RECORDS FOR THE TASK:
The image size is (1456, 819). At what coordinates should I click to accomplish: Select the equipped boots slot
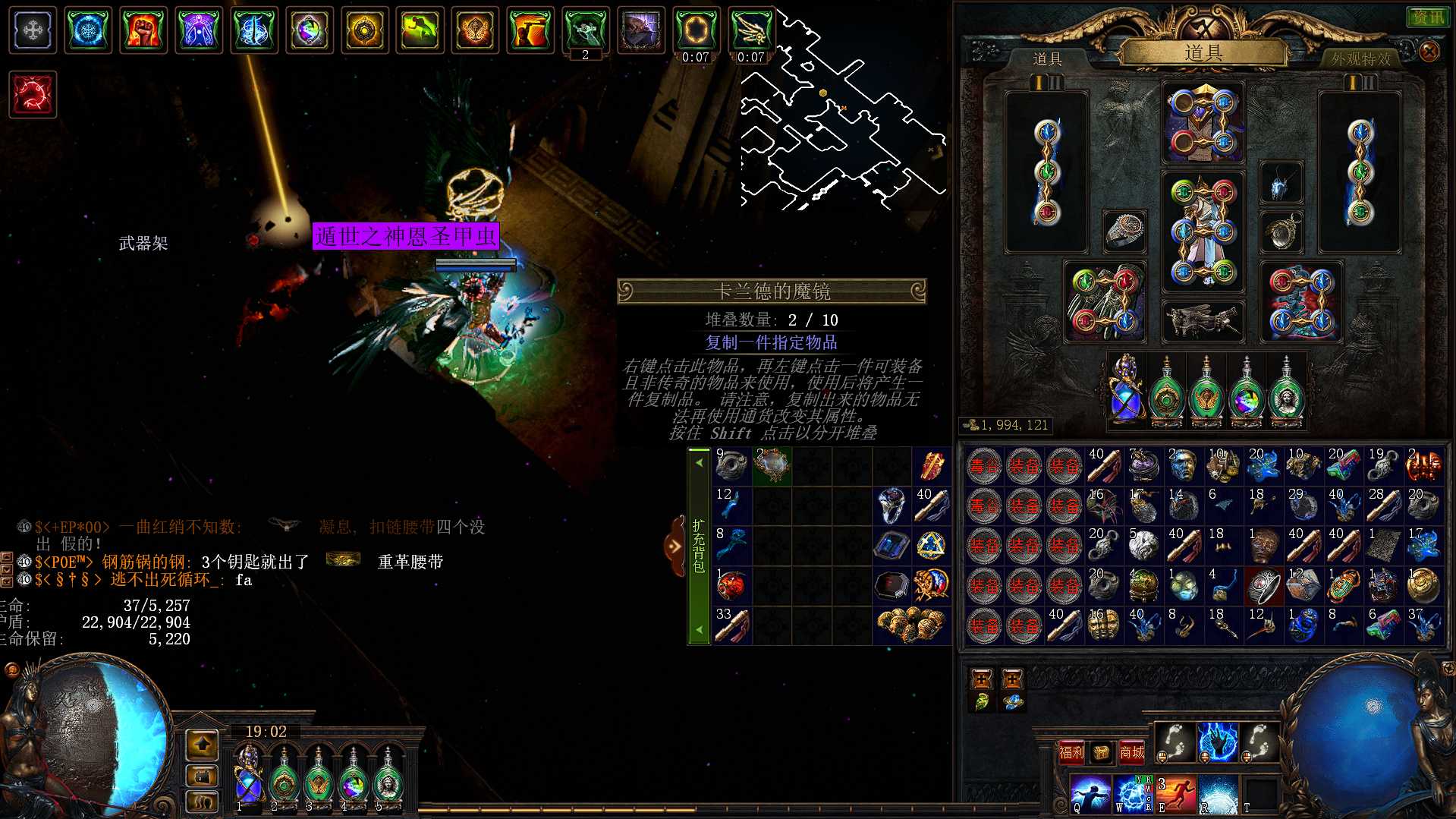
---
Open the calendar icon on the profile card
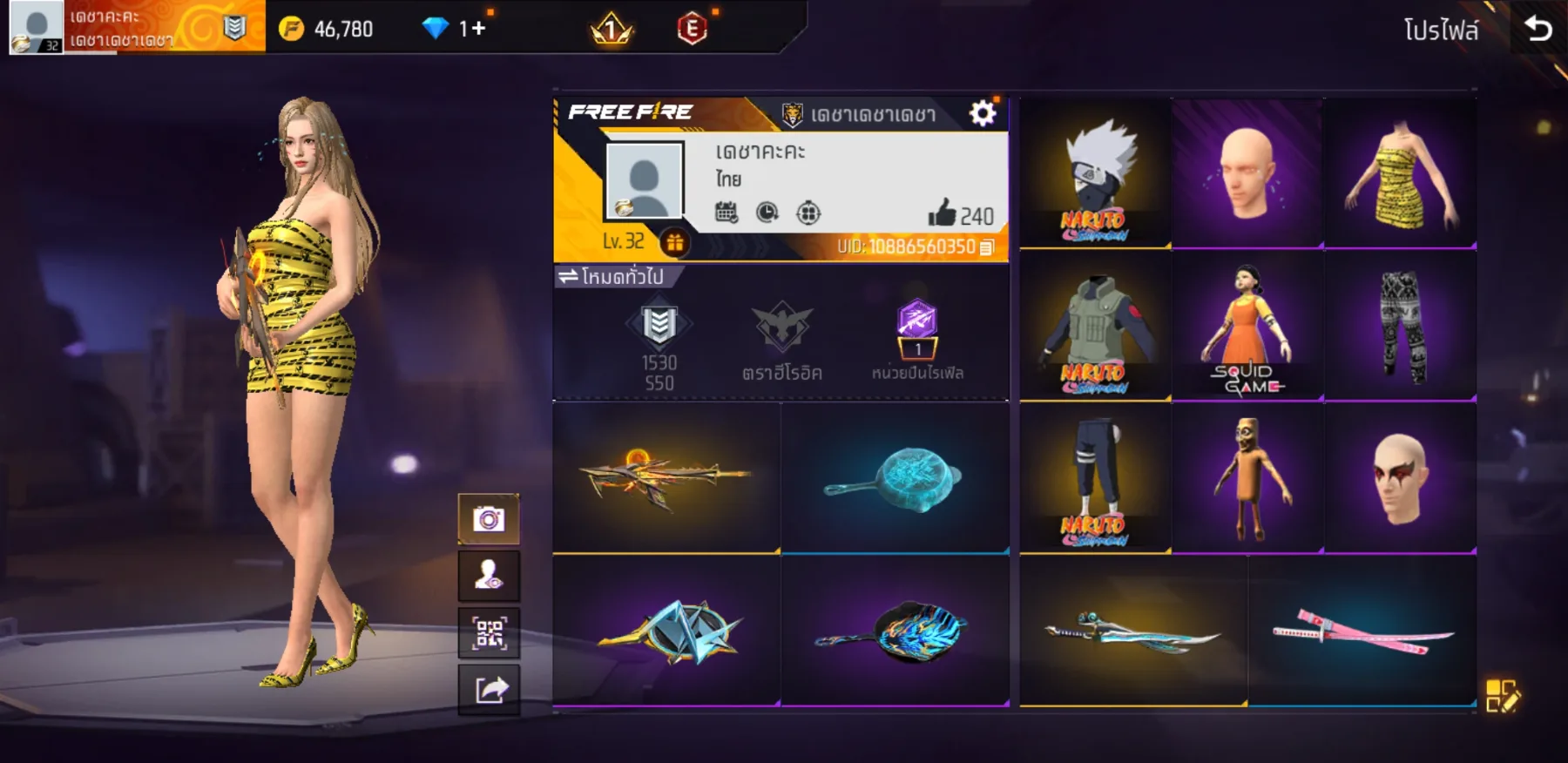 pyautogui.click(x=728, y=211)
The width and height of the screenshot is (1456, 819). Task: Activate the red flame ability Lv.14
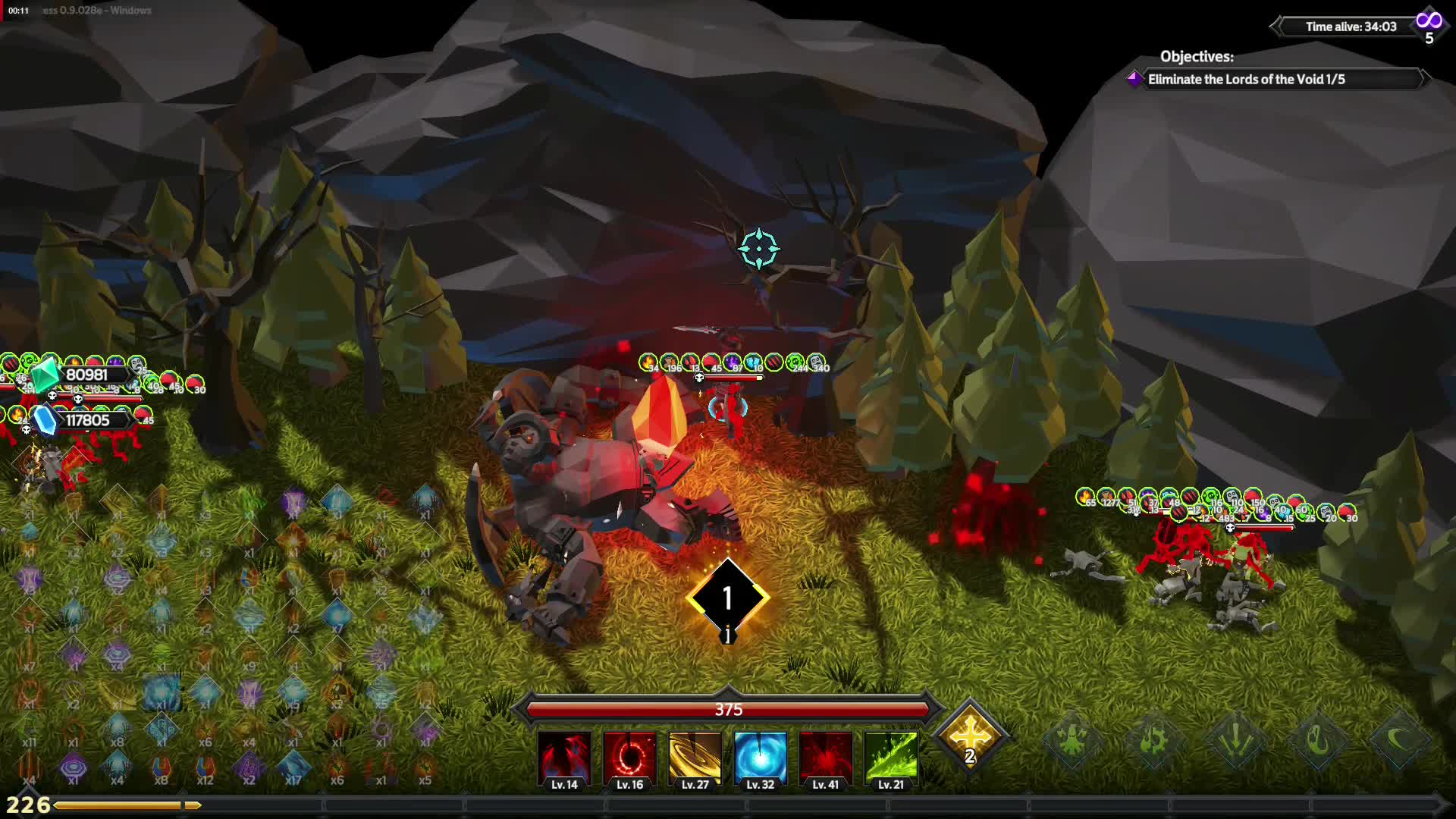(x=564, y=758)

PROBLEM TO WORK ON: Convert the lines from the one with "Open the calendar icon on the profile card" up to and including the one with "(x=564, y=758)" into a two-column CSV with the headers instruction and answer. Give one row per instruction, put each field in quotes with line breaks replaced by spaces, and leave out the pictures.

OUTPUT FOR THIS TASK:
instruction,answer
"Open the calendar icon on the profile card","pyautogui.click(x=728, y=211)"
"The width and height of the screenshot is (1456, 819). Task: Activate the red flame ability Lv.14","(x=564, y=758)"